The tree in Dent after the work was carried out. Photo: Yorkshire Dales NPA

The tree in Dent after the work was carried out. Photo: Yorkshire Dales NPA

Magistrates have fined a woman £2,000 for severely cutting back a healthy tree in a national park conservation area.

Margaret Taylor of High Laning caravan and campsite in Dent, Cumbria, will also have pay the £1,322.50 legal costs of Yorkshire Dales National Park Authority plus a surcharge of £170.

Park officers took action against Ms Taylor when a member of the public reported that the 200-year-old sycamore in the village had had its canopy completely removed, leaving only the trunk and core of the tree. In a witness statement to York Magistrates Court, an authority officer said the tree at High Laning would now ‘die slowly’, making the extent of the damage ‘tantamount to felling’.

Ms Taylor admitted an offence under the Town and Country Planning Act.

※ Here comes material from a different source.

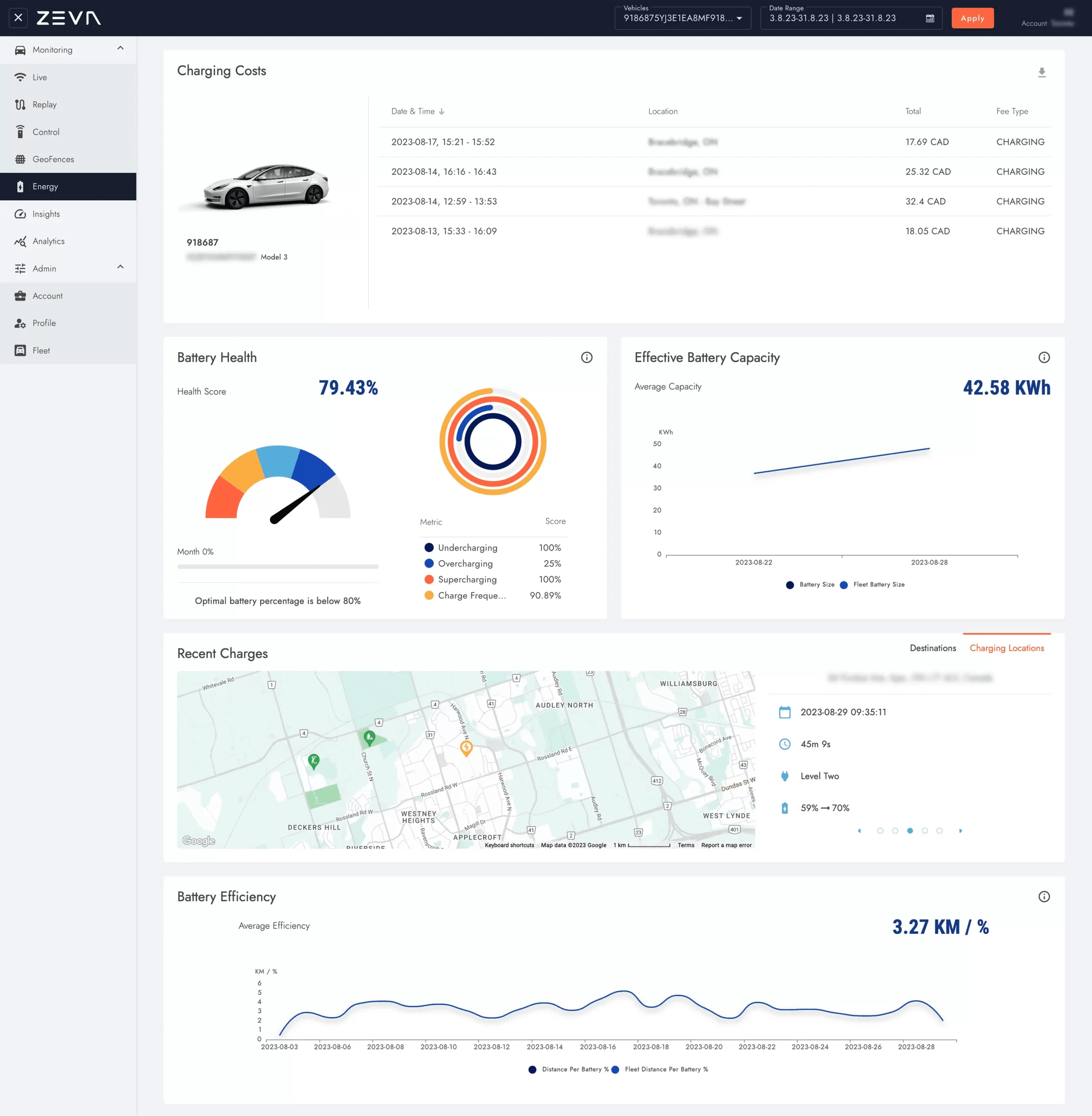Switch to the Destinations tab
The width and height of the screenshot is (1092, 1116).
click(x=933, y=648)
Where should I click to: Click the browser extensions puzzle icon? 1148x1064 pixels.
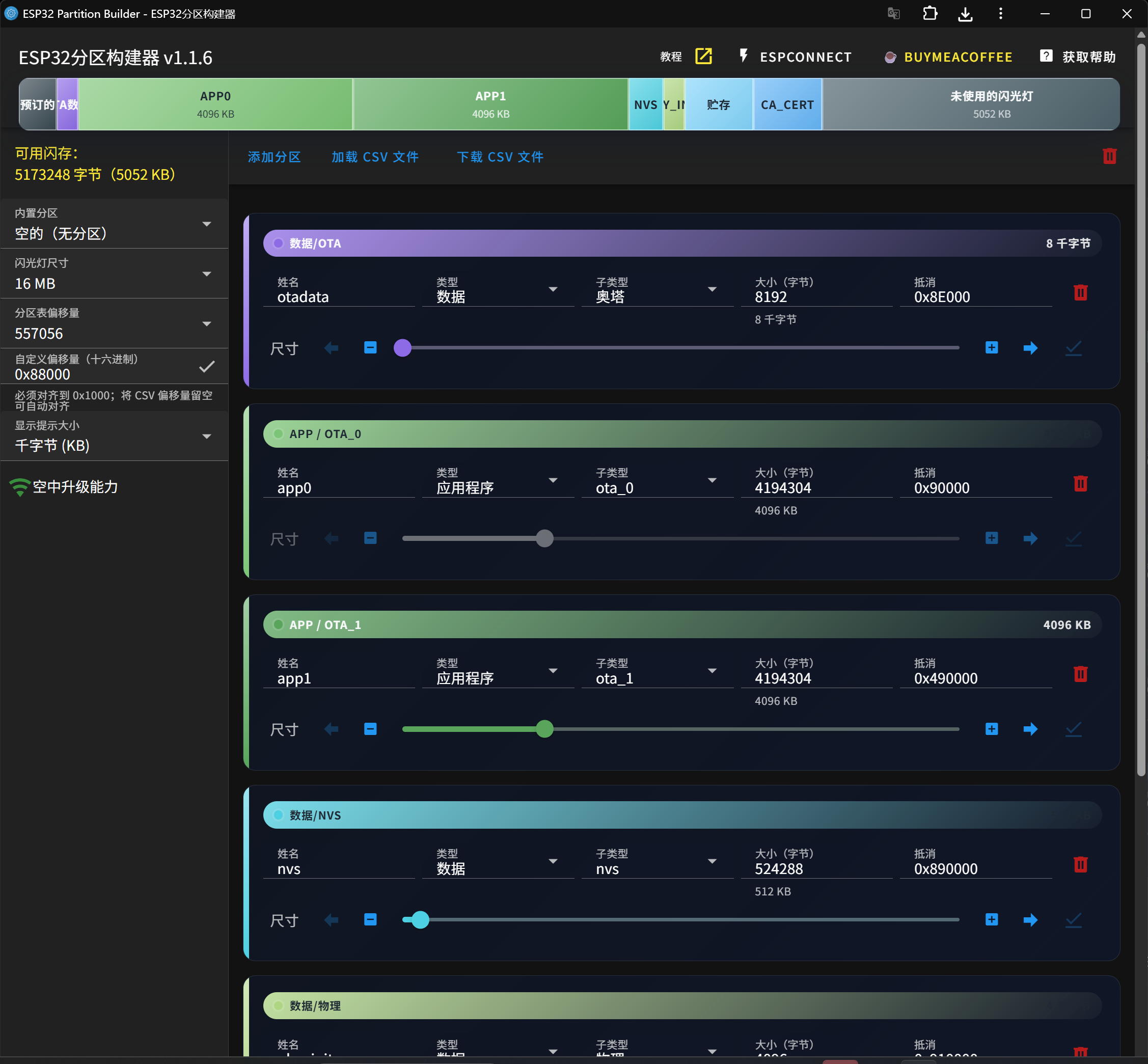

She did not attend Tuesday’s hearing. The tree surgeon who is alleged to have carried out the work has pleaded not guilty and will appear at York Crown Court next month.

The national park authority’s member champion for natural environment Ian McPherson said: “I hope this case serves as a deterrent. Trees in conservation areas are protected, and for good reason.

“The sycamore at High Laning near the centre of Dent village made a significant contribution to the local environment and it is a great shame that it has been lost.”

It is the second time in three months that the authority has brought a prosecution over tree felling. In November, two men pleaded guilty to destroying a tree in the Gayle conservation area in the Richmondshire part of the national park.